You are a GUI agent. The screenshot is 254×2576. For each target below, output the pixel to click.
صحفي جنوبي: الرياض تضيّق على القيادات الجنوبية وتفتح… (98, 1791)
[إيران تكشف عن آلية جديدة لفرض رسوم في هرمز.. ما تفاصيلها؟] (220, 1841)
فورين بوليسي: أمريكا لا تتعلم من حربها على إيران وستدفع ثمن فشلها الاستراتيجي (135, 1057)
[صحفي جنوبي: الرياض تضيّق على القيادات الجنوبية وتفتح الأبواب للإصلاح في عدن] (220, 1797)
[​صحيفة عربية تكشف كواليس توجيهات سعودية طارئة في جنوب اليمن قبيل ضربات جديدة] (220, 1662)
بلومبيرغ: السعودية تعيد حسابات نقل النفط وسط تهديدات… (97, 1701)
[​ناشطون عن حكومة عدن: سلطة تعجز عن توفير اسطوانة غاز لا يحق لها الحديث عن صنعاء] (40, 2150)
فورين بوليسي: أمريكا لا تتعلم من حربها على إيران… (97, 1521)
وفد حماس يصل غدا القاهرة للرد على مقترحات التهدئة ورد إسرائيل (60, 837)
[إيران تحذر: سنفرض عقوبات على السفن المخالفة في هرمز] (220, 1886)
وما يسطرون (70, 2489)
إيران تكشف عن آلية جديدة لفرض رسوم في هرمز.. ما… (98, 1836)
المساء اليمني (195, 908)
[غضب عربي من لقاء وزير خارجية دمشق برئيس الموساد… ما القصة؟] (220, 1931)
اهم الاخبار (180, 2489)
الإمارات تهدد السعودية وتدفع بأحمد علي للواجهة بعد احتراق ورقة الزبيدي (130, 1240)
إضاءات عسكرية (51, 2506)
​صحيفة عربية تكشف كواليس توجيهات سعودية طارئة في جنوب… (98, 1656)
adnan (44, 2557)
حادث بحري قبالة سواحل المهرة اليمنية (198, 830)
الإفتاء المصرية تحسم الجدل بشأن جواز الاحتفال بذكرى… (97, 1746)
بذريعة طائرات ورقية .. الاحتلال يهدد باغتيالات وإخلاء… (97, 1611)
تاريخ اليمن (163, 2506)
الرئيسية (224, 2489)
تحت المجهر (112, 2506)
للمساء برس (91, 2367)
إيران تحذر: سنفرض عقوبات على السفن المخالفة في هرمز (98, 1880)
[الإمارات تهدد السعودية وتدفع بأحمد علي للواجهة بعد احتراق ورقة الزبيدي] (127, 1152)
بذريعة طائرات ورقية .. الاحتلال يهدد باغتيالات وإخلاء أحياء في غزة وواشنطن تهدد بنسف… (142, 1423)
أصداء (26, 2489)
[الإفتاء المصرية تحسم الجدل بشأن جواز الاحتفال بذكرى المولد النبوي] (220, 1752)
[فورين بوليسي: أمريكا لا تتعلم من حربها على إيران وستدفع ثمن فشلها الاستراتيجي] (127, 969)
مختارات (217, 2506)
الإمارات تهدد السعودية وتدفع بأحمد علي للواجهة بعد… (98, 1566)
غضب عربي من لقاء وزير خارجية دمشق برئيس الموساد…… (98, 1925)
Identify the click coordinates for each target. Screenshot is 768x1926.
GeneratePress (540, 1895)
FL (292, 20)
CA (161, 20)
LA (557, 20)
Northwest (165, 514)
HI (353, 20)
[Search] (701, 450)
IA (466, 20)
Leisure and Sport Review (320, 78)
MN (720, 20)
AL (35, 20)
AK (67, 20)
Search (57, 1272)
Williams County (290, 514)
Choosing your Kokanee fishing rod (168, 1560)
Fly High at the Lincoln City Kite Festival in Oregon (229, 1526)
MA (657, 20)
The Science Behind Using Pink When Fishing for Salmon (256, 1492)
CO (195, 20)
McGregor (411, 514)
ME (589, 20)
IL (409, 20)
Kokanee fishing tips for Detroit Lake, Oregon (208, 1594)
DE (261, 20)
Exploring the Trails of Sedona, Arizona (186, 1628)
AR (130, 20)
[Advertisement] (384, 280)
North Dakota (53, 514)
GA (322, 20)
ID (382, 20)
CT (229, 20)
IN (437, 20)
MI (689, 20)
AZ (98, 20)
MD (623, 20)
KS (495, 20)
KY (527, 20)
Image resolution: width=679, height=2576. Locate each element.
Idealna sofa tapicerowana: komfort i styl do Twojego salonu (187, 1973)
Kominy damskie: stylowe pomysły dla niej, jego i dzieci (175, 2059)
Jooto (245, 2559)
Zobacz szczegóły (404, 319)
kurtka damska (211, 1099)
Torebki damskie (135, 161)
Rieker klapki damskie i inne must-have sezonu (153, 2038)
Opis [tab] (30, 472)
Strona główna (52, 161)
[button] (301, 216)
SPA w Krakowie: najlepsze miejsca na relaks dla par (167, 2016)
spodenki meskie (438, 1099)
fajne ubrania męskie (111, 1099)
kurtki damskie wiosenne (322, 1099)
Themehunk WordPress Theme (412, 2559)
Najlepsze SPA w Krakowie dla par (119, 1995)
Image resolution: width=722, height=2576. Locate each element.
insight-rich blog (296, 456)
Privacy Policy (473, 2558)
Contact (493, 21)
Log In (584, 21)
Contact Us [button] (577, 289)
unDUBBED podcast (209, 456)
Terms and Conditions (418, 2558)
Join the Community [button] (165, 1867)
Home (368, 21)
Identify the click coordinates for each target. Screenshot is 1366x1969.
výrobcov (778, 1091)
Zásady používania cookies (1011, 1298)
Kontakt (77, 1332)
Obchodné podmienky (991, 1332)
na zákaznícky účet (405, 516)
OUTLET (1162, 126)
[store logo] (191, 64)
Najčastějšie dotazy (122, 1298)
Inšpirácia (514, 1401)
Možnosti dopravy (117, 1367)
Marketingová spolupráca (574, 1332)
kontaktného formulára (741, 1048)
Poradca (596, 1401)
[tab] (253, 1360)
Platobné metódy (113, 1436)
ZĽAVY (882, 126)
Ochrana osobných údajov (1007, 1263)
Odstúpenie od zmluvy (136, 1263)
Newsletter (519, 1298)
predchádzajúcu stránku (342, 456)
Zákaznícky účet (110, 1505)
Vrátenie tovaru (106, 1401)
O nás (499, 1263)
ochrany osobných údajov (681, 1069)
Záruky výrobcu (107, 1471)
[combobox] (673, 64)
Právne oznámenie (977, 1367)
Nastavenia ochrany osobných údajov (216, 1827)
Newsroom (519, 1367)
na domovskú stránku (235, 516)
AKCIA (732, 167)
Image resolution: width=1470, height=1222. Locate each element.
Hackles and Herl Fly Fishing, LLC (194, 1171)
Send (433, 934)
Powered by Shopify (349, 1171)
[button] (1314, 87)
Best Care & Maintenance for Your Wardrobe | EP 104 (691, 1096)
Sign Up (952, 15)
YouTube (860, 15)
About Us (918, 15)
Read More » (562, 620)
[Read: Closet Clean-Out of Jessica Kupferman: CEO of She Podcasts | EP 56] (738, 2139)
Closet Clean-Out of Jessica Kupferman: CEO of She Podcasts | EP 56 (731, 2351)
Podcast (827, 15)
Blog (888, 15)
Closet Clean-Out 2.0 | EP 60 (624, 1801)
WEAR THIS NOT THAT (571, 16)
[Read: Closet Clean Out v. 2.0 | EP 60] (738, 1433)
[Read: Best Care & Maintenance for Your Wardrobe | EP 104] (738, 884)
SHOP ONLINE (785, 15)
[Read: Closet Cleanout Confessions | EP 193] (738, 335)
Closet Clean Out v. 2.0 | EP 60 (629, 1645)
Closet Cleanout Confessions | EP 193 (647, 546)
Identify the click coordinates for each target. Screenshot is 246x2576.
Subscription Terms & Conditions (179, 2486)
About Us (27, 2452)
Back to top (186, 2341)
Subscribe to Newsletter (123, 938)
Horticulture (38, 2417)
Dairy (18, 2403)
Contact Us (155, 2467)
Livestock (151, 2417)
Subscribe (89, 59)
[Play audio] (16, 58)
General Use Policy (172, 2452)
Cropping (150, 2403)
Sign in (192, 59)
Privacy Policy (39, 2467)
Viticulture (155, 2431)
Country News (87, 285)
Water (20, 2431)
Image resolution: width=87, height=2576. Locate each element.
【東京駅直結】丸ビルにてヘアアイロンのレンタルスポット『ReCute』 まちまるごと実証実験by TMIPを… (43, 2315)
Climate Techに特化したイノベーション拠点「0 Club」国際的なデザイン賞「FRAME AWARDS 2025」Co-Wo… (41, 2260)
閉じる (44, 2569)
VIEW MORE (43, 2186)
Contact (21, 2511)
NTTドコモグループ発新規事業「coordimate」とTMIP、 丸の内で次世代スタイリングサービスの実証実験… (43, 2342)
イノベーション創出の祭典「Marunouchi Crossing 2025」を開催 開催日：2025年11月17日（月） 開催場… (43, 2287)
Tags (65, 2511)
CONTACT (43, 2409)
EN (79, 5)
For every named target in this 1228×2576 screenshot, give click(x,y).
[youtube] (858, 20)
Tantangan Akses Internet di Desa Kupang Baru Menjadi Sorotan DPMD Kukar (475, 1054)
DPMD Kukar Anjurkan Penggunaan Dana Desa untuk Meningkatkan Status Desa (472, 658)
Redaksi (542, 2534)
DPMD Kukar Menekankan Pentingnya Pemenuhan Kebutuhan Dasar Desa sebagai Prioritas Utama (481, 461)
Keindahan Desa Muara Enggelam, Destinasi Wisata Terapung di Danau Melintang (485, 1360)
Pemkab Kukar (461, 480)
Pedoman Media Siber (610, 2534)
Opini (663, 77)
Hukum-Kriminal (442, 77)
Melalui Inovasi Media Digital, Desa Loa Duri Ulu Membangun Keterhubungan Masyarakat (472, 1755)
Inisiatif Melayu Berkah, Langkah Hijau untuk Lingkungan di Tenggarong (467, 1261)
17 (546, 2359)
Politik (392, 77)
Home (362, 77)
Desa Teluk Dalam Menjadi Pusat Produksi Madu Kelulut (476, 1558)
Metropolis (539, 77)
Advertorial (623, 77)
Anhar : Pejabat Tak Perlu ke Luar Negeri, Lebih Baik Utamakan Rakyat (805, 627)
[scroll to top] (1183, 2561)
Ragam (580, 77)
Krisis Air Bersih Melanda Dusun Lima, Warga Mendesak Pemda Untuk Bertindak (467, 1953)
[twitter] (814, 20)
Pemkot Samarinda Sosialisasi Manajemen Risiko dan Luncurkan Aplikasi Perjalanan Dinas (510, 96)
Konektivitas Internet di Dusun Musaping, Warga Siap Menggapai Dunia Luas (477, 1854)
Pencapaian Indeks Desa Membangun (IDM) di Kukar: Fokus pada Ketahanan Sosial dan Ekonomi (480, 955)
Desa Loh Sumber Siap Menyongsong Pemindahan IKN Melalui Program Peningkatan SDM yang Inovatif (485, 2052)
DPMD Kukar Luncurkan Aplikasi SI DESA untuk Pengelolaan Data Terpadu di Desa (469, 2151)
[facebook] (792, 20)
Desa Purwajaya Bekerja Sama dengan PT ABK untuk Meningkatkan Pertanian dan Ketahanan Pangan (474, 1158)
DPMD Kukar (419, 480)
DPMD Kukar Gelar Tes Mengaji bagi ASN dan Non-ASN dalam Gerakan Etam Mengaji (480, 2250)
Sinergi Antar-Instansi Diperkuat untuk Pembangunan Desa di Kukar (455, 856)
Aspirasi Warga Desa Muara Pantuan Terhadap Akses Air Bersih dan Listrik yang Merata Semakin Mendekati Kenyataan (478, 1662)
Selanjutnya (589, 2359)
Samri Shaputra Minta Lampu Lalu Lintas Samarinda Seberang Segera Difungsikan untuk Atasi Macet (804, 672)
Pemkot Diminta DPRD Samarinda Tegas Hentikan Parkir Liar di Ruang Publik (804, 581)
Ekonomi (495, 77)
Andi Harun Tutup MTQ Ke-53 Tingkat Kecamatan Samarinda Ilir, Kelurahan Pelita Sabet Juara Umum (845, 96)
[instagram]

** What is expected **
Repeat the data word for word, starting at its first line and stopping after the line that contains "وفد حماس يصل".

** Answer area **
You are a GUI agent. The screenshot is 254×2576. For each target below, output the pixel to click.
صحفي جنوبي: الرياض تضيّق على القيادات الجنوبية وتفتح… (98, 1791)
[إيران تكشف عن آلية جديدة لفرض رسوم في هرمز.. ما تفاصيلها؟] (220, 1841)
فورين بوليسي: أمريكا لا تتعلم من حربها على إيران وستدفع ثمن فشلها الاستراتيجي (135, 1057)
[صحفي جنوبي: الرياض تضيّق على القيادات الجنوبية وتفتح الأبواب للإصلاح في عدن] (220, 1797)
[​صحيفة عربية تكشف كواليس توجيهات سعودية طارئة في جنوب اليمن قبيل ضربات جديدة] (220, 1662)
بلومبيرغ: السعودية تعيد حسابات نقل النفط وسط تهديدات… (97, 1701)
[​ناشطون عن حكومة عدن: سلطة تعجز عن توفير اسطوانة غاز لا يحق لها الحديث عن صنعاء] (40, 2150)
فورين بوليسي: أمريكا لا تتعلم من حربها على إيران… (97, 1521)
وفد حماس يصل غدا القاهرة للرد على مقترحات التهدئة ورد إسرائيل (60, 837)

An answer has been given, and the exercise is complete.